Oireachtas Joint and Select Committees

Wednesday, 11 February 2015

Committee of Inquiry into the Banking Crisis

Context Phase

Photo of Joe HigginsJoe Higgins (Dublin West, Socialist Party) | Oireachtas source

The professor referenced that the international crisis was a huge factor in the crisis that happened here and its extent. At the same time, he referenced Professor Morgan Kelly of UCD and articles he wrote in December 2006 and then in 2007. The articles he wrote predicted that a huge crisis would be due to what was going on in Ireland without the international crisis. I ask Professor FitzGerald to comment on Professor Kelly's article dated 28 December 2006 in which he said:

If, however, we look at what has happened to other small economies where sudden prosperity and easy credit drove house prices to absurd levels, we should be very worried indeed.
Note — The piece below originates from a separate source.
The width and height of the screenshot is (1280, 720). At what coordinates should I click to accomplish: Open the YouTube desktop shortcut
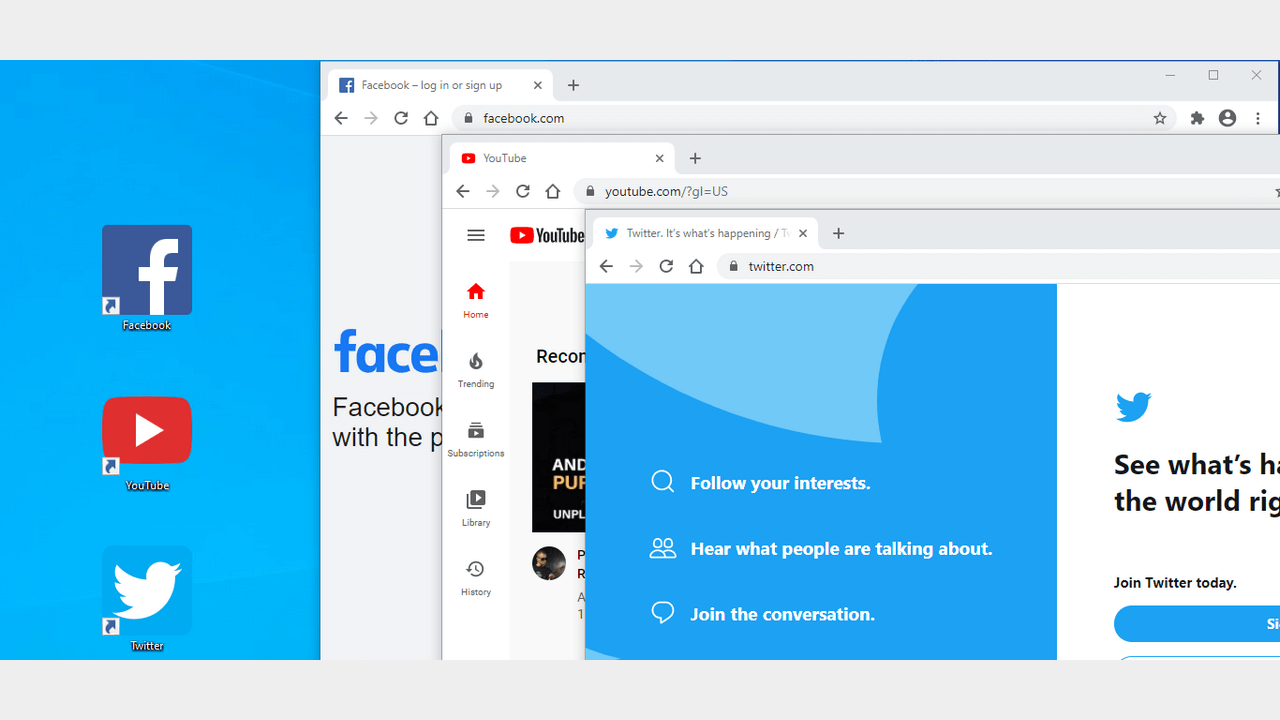click(147, 431)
Then he mentioned the potential for house prices to fall by between 40% and 50% and a collapse of the housing building industry. He referenced Finland and continued:

With low interest rates, and loans available for the asking, house prices soared. Then, as the Soviet Union collapsed, unemployment rose and house prices started to fall, creating problems first for builders, then for homeowners, and finally for banks. But why can't we just have our soft landing, where prices stay fixed or rise slowly for a while? Definitely not: a soft landing is not so much unlikely as contradictory.

On construction, he continued:

In Ireland, if and when the fall occurs, it will be from about 18 per cent of all national income. We could see a collapse of Government revenue and unemployment back above 15 per cent.

He concluded:

Pilots define a soft landing as one that you can walk away from. Looking at the collapses in Finland and The Netherlands and the building bust in Arizona, Ireland could be heading for what they call CDIT: controlled descent into terrain. You are happily descending through cloud, thinking yourself at a safe altitude, until suddenly you smack into a hillside.

The article was published on 28 December 2006. Some of those views were repeated in the medium-review article of 2007. Should it have been clear to people like the professor and others, not to mention the Government and other pillars of the establishment, that a disaster was in train?